Your task: Reproduce each line of the listing below verbatim, omitting the pictures.

Data listing:
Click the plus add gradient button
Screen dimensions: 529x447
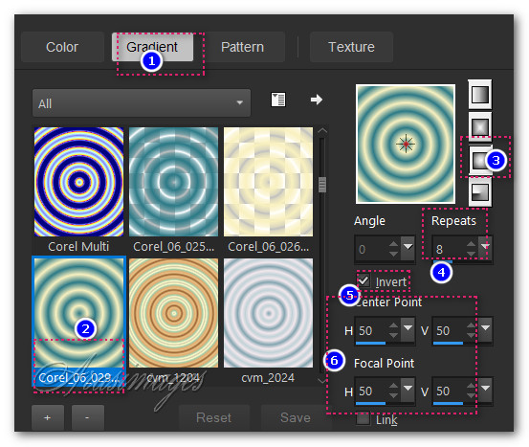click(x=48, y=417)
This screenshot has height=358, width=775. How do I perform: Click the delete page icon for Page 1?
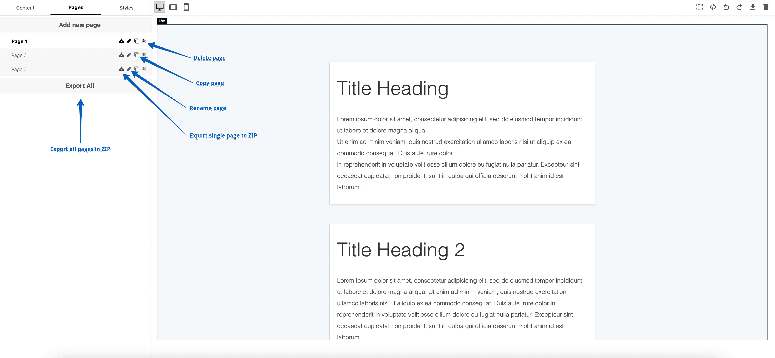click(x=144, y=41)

Solution for this problem:
Click the plus add gradient button
Screen dimensions: 529x447
click(x=48, y=417)
This screenshot has height=358, width=775. How do I perform: Click the delete page icon for Page 1?
click(x=144, y=41)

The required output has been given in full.